Last week, SAMPA, as Paulistas sometimes call it, hosted me and 4,999,999 other souls for a miles-long parade on the principal urban thoroughfare, Avenida Paulista. It was closed to traffic from early morning to late in the afternoon. The bureau of tourism was out interviewing people, and the police force was out, policing. They weren’t in riot gear, they were laughing talking having fun, keeping an eye out on us, their 5 million guests.
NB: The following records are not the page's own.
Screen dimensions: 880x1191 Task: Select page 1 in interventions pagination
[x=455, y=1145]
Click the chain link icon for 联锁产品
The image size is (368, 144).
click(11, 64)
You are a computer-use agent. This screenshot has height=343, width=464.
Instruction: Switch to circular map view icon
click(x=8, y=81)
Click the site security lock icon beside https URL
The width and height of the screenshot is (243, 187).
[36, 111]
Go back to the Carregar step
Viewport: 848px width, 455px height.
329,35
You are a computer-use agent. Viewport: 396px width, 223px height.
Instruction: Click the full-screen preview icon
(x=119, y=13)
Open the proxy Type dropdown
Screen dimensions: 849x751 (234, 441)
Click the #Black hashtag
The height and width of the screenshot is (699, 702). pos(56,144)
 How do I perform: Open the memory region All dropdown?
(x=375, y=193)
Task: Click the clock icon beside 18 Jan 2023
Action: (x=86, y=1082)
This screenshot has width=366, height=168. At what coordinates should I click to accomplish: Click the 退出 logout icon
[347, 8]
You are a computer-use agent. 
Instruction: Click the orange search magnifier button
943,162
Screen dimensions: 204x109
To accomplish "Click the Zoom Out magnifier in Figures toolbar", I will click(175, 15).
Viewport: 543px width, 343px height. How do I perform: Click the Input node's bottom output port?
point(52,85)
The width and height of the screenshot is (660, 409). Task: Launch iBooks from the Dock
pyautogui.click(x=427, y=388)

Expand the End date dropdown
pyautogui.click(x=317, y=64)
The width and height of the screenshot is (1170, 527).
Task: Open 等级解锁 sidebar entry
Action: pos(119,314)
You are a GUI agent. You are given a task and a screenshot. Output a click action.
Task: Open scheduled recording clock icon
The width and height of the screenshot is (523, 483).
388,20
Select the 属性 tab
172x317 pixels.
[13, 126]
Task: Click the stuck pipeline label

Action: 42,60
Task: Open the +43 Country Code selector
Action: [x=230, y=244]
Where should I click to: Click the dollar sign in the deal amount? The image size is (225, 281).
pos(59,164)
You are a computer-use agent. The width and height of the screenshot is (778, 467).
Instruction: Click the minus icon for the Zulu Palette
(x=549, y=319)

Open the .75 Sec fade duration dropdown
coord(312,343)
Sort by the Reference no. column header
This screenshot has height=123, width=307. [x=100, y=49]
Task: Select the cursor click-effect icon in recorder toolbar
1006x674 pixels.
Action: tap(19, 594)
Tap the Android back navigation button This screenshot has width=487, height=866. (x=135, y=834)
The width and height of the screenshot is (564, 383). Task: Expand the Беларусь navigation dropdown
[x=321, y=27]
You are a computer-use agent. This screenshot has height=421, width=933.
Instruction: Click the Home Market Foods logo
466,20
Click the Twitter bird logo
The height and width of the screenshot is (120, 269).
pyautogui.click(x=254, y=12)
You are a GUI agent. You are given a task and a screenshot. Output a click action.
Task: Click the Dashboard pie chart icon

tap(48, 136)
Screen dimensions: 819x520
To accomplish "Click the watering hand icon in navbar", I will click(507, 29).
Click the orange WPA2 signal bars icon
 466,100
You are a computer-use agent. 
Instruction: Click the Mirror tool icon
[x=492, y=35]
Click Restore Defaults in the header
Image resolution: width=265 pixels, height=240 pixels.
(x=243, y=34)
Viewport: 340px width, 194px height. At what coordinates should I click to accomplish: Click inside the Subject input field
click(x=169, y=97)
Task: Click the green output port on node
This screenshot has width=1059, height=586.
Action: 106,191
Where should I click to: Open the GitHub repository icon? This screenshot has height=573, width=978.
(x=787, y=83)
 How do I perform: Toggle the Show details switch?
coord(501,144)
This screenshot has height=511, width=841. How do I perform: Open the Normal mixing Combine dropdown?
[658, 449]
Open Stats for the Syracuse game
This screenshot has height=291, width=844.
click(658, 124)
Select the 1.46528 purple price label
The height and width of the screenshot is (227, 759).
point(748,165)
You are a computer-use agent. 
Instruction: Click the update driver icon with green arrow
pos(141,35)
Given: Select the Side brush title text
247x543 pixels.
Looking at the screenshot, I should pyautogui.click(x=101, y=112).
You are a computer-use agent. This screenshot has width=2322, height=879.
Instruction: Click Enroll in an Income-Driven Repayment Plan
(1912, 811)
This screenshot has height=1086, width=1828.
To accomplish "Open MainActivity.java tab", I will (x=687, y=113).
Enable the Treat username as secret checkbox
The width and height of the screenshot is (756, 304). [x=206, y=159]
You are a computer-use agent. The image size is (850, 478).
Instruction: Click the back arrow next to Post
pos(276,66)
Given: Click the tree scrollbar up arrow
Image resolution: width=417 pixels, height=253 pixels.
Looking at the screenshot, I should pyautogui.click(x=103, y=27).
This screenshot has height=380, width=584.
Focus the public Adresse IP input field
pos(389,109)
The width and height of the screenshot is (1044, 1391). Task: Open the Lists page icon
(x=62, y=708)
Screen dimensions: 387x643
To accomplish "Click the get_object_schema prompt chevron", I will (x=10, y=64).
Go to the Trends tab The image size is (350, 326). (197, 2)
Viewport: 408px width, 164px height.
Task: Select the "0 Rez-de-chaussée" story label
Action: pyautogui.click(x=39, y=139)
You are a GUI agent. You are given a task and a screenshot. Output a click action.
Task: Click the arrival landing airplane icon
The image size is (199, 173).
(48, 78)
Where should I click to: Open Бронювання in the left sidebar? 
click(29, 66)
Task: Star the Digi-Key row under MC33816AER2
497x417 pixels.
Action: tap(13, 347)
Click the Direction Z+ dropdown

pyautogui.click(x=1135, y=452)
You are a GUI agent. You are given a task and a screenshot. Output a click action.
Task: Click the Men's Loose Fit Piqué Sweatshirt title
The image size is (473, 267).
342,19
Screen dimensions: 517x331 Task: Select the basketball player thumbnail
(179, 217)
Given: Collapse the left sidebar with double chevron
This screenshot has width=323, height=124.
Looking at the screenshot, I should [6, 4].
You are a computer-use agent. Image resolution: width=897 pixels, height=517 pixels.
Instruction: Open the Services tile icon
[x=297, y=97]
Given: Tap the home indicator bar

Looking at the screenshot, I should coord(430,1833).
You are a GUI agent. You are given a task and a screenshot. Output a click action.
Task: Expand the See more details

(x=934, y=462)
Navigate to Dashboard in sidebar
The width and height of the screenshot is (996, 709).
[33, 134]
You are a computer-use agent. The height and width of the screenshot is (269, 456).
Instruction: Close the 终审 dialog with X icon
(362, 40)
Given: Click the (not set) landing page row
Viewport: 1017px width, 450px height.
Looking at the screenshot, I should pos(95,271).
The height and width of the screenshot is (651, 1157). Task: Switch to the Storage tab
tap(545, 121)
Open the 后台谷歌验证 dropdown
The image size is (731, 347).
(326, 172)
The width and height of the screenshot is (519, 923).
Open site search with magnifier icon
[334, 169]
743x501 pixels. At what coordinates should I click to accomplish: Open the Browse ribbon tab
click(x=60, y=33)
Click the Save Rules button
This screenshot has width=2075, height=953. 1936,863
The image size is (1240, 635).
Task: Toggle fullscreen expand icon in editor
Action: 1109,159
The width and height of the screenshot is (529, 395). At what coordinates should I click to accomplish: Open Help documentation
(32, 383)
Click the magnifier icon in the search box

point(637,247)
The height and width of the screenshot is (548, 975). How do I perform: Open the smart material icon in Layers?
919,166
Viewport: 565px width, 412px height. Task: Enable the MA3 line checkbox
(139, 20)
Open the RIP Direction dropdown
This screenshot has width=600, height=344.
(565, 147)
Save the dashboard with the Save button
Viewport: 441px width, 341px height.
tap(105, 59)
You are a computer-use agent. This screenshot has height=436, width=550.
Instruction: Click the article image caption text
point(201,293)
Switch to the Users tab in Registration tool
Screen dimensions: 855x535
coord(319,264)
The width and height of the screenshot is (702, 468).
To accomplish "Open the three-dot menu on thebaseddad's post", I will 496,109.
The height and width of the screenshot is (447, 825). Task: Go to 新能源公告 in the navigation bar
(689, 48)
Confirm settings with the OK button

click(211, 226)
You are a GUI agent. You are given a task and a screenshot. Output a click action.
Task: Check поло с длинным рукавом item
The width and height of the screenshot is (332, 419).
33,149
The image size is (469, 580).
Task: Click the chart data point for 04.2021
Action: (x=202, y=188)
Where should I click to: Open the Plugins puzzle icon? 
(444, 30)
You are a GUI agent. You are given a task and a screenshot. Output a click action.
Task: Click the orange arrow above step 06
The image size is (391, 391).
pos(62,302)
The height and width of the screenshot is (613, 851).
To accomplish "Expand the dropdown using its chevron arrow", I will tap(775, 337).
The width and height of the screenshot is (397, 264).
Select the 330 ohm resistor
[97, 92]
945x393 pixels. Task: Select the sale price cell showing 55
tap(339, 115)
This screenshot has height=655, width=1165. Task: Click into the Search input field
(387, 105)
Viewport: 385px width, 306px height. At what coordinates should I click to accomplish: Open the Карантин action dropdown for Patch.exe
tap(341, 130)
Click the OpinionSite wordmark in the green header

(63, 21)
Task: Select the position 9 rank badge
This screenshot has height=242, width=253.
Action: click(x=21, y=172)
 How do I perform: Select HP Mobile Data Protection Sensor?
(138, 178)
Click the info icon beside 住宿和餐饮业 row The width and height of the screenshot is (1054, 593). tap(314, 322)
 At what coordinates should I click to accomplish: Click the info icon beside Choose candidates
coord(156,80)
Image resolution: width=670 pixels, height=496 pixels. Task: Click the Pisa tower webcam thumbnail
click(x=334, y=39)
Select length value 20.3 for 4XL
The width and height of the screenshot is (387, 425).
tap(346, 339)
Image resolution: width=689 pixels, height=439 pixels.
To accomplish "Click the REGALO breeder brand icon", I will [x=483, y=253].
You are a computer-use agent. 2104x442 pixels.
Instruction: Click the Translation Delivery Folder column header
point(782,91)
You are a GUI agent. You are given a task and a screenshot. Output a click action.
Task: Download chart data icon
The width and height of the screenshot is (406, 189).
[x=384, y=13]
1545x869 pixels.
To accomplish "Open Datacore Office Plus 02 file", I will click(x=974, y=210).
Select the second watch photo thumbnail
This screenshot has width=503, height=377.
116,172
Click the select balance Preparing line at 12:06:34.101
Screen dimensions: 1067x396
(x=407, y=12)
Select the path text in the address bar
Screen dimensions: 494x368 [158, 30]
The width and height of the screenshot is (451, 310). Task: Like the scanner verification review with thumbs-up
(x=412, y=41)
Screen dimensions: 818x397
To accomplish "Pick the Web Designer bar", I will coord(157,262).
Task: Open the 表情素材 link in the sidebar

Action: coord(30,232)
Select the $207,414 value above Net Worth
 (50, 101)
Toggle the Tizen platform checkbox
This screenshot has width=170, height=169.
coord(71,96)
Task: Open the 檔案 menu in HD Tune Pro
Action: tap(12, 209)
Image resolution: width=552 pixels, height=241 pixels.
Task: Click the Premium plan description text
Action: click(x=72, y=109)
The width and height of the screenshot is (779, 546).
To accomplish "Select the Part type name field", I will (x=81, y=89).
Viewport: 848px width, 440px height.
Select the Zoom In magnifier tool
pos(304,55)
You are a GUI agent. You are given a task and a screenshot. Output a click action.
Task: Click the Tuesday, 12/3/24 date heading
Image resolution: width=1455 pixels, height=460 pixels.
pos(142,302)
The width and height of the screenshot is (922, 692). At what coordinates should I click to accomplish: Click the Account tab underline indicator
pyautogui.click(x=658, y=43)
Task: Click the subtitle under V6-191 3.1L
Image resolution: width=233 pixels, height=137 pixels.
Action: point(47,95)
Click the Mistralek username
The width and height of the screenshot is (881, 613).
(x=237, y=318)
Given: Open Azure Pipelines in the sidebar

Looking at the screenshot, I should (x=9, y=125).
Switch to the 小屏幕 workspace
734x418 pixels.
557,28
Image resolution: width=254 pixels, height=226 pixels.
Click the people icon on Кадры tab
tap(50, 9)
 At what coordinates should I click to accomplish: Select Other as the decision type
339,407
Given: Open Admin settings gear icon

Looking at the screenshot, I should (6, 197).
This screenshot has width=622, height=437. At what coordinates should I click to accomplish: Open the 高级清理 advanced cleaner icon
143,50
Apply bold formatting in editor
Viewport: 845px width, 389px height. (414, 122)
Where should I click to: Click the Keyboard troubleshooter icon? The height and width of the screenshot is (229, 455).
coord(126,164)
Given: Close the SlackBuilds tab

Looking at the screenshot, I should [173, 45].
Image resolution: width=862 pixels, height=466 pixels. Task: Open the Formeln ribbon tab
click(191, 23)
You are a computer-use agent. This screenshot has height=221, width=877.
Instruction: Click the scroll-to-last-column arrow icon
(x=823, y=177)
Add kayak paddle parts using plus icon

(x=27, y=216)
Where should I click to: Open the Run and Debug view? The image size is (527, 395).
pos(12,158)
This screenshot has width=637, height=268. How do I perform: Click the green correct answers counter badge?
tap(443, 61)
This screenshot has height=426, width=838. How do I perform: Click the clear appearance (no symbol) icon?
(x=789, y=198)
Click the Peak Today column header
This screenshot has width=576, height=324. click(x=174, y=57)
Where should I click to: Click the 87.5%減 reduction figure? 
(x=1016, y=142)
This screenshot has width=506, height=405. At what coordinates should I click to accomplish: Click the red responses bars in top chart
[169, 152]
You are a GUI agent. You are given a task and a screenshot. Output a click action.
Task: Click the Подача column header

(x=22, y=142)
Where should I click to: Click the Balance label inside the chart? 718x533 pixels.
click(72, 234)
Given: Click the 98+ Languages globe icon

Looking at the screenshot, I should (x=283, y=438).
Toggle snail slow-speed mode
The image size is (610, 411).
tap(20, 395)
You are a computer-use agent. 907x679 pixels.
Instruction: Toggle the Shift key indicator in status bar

The occasion was Orgulho Gay, or gay pride. There were men in short shorts, men with giant beards, men with silly headbands, with daughters and sons taken by the hand and worn on their chests. There were women eating genetalia-shaped chocolate and walking arm in arm with their mothers and grandmothers. There were women hanging out with women, men hanging out with men, the groups together, and people claiming themselves as 100 transsexual (including one famous girl who recently demanded a large sum of money from one of Brazil’s most loved soccer players after a misunderstanding). There were families and singles and people wanting to be both, and a million hues of milky white to earthy black and everything in between. It was festive, it was panreligious, it was a kick. There was a float with people wearing Vermont T-shirts.
Five million people! That’s almost the entire population of Santiago. It was energetic, it was happy, thirsty, hungry, motivated, QUEER. What a kick.
And I’d love to tell you that I was in Sao Paulo with my eyes on this grand event, planning the approach, the stay and the getaway. The truth is, it surprised me almost as much as the Corpus Christi march I got swept up in earlier in the week. I dawdled for a few hours, and then hustled off to the metro to another kind of hospitality. I’d been invited for a family meal in the quiet sector of Vila Clementina. With a hearts of palm casserole. Delicious.